There are a number of limitations to this study worth noting. As a retrospective study, there was no way for us to verify or clarify any of the information found in the VER. Trainees were not asked to follow a specific format when posting cases, and so many cases had missing data. The lack of a pre-specified case posting format and resulting missing data may explain the lack of discussion of some of the more subjective elements of ROP diagnosis and staging, such as plus disease. Preceptors were also not provided instructions on following a specific format in their responses, resulting in many cases not being able to be evaluated for consensus because preceptors did not comment on all aspects of a case. We did not compare VER case discussions to traditional in-person discussions. It is likely that there are aspects of ROP training that cannot be replicated virtually; as an adjunct to an existing training program, it is important that the VER complement and reinforce the in-person components. The qualitative findings could have been influenced by observational bias, cultural bias, groupthink, bandwagon effect, and impression management due to working with international colleagues.7 The majority of the data gathered and presented here corresponds to attitudes and perceptions, the first level of Kirkpatrick’s hierarchy for evaluating educational programs.31,32 The VER program did not formally evaluate knowledge change (level 2), and though a few posts included anecdotes of how the trainees changed their treatment plan (level 3), or even included updates on the patients’ outcomes (level 4), there was insufficient data to meaningfully evaluate these concepts.31,32 Finally, technology is constantly changing, and as the features of Facebook evolve and the popularity of other platforms waxes and wanes, our specific approach could become less reproducible in the future. For researchers interested in recreating or adapting the VER, changes could be made to improve the methodology. Creating posting guidelines for trainees and preceptors, collecting demographics and outcomes data, a larger sample size, and a comparison to other modalities would all improve upon the current study.

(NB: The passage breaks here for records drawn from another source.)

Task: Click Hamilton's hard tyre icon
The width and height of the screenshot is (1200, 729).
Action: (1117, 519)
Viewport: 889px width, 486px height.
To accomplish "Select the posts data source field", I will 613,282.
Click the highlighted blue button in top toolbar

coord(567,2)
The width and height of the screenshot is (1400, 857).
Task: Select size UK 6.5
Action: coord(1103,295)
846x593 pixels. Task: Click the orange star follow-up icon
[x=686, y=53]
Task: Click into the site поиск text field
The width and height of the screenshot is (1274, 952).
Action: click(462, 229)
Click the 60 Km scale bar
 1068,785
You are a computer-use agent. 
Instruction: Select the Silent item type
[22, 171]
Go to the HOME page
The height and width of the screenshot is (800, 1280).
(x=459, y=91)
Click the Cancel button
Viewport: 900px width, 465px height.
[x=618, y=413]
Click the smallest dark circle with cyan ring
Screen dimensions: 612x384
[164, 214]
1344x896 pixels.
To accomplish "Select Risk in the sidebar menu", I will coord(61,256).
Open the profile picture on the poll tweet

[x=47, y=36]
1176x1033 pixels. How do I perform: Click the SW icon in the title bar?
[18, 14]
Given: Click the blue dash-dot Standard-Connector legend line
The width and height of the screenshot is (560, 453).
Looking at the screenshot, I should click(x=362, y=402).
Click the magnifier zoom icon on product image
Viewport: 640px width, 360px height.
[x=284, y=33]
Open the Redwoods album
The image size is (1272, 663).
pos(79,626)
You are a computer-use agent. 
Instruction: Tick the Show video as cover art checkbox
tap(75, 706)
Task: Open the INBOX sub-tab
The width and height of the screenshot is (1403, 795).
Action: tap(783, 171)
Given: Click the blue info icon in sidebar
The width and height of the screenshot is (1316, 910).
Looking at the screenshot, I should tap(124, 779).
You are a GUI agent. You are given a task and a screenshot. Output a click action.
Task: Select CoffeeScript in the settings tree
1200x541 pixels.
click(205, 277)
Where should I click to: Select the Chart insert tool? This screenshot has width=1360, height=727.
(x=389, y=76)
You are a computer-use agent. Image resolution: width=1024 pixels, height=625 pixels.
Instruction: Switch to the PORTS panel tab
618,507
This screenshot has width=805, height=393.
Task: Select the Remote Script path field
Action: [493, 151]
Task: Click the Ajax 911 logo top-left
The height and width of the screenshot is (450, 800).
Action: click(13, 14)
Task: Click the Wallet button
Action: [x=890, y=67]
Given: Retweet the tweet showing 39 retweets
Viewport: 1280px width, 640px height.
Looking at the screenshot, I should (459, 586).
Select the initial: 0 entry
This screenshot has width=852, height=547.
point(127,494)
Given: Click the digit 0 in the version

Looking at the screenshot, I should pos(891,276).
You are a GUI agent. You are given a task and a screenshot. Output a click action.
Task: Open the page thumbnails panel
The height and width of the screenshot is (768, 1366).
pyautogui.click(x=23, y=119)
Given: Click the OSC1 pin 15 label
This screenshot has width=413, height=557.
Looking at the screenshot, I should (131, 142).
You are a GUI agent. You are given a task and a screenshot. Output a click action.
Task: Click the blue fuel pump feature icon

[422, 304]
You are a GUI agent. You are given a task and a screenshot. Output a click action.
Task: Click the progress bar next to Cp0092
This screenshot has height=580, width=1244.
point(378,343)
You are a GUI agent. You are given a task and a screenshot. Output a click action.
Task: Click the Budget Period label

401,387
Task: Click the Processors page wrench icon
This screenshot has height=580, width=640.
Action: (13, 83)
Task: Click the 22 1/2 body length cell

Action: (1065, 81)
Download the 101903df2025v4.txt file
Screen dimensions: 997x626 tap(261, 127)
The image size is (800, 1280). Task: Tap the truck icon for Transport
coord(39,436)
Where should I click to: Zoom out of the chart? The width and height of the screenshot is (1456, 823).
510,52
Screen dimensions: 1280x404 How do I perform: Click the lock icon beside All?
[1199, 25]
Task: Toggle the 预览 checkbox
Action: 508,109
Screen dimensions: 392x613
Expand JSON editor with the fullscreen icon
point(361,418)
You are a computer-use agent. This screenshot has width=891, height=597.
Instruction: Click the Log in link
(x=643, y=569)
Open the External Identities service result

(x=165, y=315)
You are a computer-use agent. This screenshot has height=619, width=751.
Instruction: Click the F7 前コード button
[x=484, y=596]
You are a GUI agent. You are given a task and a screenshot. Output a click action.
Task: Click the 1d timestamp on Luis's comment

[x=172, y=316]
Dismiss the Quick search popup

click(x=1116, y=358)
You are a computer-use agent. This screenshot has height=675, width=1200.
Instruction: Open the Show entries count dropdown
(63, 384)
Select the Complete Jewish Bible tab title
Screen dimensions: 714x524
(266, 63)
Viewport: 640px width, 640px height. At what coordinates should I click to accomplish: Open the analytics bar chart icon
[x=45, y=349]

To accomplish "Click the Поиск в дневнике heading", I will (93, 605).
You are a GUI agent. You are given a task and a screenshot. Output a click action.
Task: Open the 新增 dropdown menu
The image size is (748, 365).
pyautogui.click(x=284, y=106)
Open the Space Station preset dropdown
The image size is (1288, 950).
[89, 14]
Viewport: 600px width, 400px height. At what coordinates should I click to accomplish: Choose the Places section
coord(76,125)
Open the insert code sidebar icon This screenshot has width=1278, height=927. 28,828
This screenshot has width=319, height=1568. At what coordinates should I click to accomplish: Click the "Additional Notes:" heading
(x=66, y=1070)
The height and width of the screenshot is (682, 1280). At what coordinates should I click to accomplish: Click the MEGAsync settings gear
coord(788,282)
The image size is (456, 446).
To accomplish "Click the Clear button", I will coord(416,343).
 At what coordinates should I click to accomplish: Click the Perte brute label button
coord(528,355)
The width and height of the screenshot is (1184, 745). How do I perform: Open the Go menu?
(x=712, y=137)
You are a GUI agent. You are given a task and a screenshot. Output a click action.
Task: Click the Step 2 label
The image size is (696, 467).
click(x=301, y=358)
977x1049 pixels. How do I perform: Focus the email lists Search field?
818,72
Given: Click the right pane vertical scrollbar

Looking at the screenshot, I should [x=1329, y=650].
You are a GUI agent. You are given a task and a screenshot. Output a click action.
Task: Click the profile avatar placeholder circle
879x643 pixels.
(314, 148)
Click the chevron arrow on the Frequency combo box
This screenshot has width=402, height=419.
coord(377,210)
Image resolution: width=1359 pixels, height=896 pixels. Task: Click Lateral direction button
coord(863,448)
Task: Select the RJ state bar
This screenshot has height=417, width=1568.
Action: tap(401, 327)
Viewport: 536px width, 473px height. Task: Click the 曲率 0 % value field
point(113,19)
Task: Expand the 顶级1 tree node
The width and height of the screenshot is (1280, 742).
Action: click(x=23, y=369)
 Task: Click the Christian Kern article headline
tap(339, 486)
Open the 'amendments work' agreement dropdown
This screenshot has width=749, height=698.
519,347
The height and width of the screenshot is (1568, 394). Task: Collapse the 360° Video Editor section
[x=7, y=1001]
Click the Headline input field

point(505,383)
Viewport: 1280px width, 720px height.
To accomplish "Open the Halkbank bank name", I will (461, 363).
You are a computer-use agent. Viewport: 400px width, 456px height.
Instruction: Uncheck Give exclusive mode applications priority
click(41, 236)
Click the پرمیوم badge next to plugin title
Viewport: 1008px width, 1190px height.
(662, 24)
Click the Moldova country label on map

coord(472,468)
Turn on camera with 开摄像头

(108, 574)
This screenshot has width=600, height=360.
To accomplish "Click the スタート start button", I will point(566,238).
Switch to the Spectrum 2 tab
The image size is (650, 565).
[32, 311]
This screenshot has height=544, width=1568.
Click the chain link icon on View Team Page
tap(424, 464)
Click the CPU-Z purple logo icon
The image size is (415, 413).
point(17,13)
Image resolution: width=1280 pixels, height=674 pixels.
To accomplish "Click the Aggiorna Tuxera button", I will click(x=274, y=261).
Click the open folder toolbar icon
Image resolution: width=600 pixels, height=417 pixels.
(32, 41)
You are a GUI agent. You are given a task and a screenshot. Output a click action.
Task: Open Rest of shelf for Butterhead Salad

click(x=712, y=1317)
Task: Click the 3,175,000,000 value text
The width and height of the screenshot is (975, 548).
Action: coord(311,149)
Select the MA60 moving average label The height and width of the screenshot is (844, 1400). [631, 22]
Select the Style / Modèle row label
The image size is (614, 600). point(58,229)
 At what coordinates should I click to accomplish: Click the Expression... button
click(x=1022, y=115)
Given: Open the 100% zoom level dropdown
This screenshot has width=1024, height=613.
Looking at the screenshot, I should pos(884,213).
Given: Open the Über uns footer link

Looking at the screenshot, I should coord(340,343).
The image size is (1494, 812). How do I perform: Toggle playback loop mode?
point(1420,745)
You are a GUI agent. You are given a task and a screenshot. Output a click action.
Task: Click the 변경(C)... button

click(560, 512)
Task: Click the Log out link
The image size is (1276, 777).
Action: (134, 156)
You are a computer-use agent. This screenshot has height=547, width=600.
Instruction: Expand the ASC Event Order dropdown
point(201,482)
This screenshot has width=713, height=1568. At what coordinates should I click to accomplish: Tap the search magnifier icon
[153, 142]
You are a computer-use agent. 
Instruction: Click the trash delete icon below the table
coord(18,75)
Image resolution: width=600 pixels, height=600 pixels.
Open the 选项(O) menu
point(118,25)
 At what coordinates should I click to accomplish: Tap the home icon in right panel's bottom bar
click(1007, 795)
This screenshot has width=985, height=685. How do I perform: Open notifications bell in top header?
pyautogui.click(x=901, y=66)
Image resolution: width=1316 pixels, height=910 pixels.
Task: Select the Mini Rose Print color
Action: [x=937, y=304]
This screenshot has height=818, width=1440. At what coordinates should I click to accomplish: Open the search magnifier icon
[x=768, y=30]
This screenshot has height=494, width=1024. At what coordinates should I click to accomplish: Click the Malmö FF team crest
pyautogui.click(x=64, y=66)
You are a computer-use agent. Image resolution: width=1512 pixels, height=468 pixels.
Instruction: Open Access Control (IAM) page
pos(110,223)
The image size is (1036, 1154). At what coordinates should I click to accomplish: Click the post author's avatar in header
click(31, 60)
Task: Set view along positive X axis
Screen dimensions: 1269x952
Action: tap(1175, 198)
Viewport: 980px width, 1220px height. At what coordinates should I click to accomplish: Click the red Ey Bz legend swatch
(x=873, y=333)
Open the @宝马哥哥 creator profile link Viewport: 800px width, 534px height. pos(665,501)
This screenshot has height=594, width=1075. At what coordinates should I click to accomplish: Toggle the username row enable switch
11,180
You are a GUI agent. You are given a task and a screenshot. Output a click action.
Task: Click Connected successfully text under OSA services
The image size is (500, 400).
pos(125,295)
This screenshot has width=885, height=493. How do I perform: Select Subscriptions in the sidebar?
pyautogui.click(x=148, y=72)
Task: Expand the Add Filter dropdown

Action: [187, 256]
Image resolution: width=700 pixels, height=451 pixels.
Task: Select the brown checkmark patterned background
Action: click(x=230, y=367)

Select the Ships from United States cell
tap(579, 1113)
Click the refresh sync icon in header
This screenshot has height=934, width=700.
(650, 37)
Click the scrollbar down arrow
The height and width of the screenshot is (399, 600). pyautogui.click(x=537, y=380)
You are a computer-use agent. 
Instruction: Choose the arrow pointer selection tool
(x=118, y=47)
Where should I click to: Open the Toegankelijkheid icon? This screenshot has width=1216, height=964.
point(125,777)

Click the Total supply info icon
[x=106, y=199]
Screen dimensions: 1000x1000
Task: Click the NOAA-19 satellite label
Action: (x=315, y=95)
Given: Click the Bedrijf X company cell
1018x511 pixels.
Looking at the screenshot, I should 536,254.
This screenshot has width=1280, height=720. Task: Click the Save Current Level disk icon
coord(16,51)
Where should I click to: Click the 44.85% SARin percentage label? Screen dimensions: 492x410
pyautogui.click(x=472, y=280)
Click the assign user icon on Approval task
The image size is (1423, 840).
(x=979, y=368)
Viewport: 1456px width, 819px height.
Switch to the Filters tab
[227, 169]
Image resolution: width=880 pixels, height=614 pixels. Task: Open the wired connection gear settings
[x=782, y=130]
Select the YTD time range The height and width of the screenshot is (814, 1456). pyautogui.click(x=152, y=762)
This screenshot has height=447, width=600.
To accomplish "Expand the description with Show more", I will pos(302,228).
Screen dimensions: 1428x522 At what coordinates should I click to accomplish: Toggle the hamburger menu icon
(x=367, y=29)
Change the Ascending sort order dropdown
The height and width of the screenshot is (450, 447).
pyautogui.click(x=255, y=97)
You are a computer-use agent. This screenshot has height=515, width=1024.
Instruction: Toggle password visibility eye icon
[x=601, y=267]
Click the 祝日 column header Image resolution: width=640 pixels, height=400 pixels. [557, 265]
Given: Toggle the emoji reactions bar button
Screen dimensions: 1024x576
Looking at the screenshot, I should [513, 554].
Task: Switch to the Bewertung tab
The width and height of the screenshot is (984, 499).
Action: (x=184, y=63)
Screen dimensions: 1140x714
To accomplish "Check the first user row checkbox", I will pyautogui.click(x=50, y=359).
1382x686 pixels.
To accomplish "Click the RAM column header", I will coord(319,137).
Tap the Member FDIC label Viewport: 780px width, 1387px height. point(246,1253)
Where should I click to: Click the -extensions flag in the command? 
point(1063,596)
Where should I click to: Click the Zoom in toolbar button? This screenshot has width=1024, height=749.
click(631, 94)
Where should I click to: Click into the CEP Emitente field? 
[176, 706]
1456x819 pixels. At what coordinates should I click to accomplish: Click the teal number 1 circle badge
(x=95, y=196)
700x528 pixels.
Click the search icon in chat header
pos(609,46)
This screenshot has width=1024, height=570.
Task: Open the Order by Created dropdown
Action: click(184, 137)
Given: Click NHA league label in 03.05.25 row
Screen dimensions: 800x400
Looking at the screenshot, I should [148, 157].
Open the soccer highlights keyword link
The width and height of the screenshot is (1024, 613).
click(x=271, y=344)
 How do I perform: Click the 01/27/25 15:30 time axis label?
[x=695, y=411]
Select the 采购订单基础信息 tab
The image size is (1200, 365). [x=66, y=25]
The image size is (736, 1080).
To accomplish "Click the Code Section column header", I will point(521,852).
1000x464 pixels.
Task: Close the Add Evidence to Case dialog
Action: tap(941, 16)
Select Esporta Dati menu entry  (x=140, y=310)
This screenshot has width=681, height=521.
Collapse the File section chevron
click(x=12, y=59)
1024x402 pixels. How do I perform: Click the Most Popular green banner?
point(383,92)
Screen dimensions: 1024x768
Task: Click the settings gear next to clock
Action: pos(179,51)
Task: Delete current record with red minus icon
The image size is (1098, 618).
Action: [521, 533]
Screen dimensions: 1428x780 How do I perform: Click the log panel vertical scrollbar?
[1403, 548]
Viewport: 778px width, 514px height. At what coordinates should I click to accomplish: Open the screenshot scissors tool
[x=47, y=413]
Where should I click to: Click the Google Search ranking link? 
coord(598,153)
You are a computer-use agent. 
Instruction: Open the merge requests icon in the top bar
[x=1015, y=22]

The increasing number of infants with ROP in LMICs has created an urgent need for specialized training. Technology can be used to support training and capacity building through synchronous and asynchronous educational programs. Social media platforms provide a cost effective, geographically agnostic, and convenient medium for medical education and clinical communication. A closed Facebook group for case-based discussions can be a useful adjunct to an existing ROP training program by engaging learners across social-emotional, behavioral, and cognitive domains. For international training partnerships, the financial and logistical advantages can be significant, though focus should remain on the primary curriculum and training modality.


The authors would like to thank Dr. Alexander de Castro-Abeger and Lynn Kysh for their valuable insights and recommendations. The authors also thank all the members of the OPEN/Avetis Team at Children’s Hospital Los Angeles for their camaraderie and support and to the Armenian EyeCare Project team members who helped make this project possible. Finally, we would like to thank all of the trainees, preceptors, and staff who participated in the VER program and made this work possible.


This project was funded by an anonymous philanthropic donor.


JE is a paid consultant for AI Health. AI Health played no role in the design, execution, analysis, or write up of this work. AI Health did not play a role in the decision to publish this manuscript and had no editorial input. Dr James Dickhoner holds equity in Orderly Health, outside the submitted work. The authors report no other conflicts of interest in this work.